In a meeting with the media at Signature Flight Support before boarding the Wild's charter to Dallas, coach John Torchetti appeared to back off some of his comments regarding Ales Hemsky's power-play goal in the Stars' 3-2 victory at Xcel Energy Center on Wednesday.
The goal came at 9:11 of the second period, just four-plus minutes after the hard-working Wild had taken a 1-0 lead on Jason Pominville's goal. The goal, which came near the end of Matt Dumba's delay of game penalty, stopped the Wild's momentum, at least for a while. The theme after the game was Torchetti not liking the fact the Wild didn't commit to getting into Hemsky's shooting lane, with the guilty party being defenseman Ryan Suter. Torchetti stressed that the shot had to be blocked.
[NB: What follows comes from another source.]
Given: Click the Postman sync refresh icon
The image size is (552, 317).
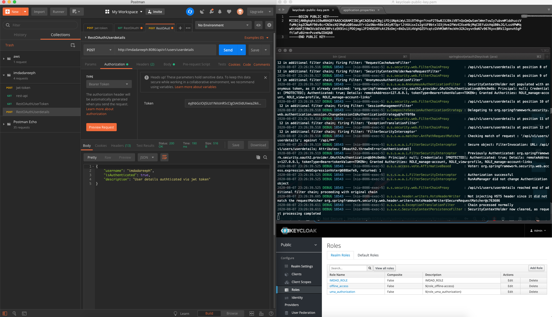Looking at the screenshot, I should [190, 12].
Instead, the shot got past a screened Devan Dubnyk.
Thursday it was a little different story. Torchetti said it was a systemic breakdown on the penalty kill, the result of several players not doing the right thing. He did not name names.
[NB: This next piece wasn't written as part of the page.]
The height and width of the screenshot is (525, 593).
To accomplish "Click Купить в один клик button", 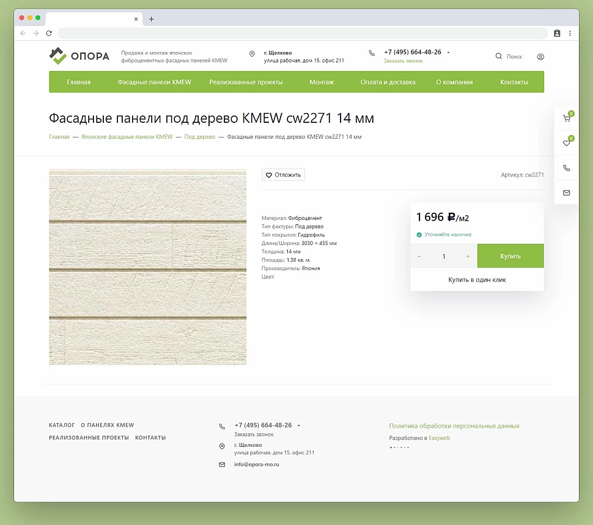I will pos(477,280).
"It's A, B, C, D, E,'' Torchetti said. "There's no names to it. Just positions of the players.'' Torchetti said the goal mirrored Jason Spezza's goal in Game 1, when Spezza skated down the right side, faked the slap shot, then scored with a deadly wrist shot.
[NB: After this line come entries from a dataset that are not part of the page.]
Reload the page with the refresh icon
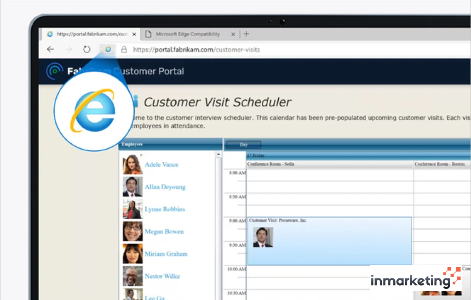Image resolution: width=471 pixels, height=300 pixels. (86, 50)
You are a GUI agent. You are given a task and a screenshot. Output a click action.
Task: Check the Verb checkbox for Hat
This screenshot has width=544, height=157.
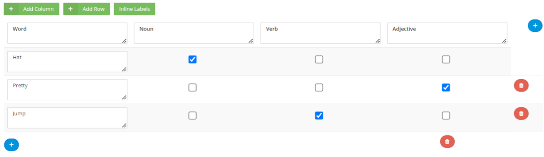pos(319,59)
"It's the execution of it, the assignments and that," Torcheti said. "We go over it, make our adjustments. Same with the power play, same thing. We have A, B, C, D, E. We have to do a better job with those assignments.''
The Wild only gave the Stars two power plays Wednesday. Unfortunately Dallas scored on both of them, in each instance tying the game.
Reminded that a lot was made of Suter not blocking that shot by Hemsky, Torchetti wouldn't bite. "I don't know where that comes from,'' he said. "It's just A, B, C, D, E. It's just the execution of the play.''
Game 5 of the series, led 3-1 by Dallas, is Friday night in Texas.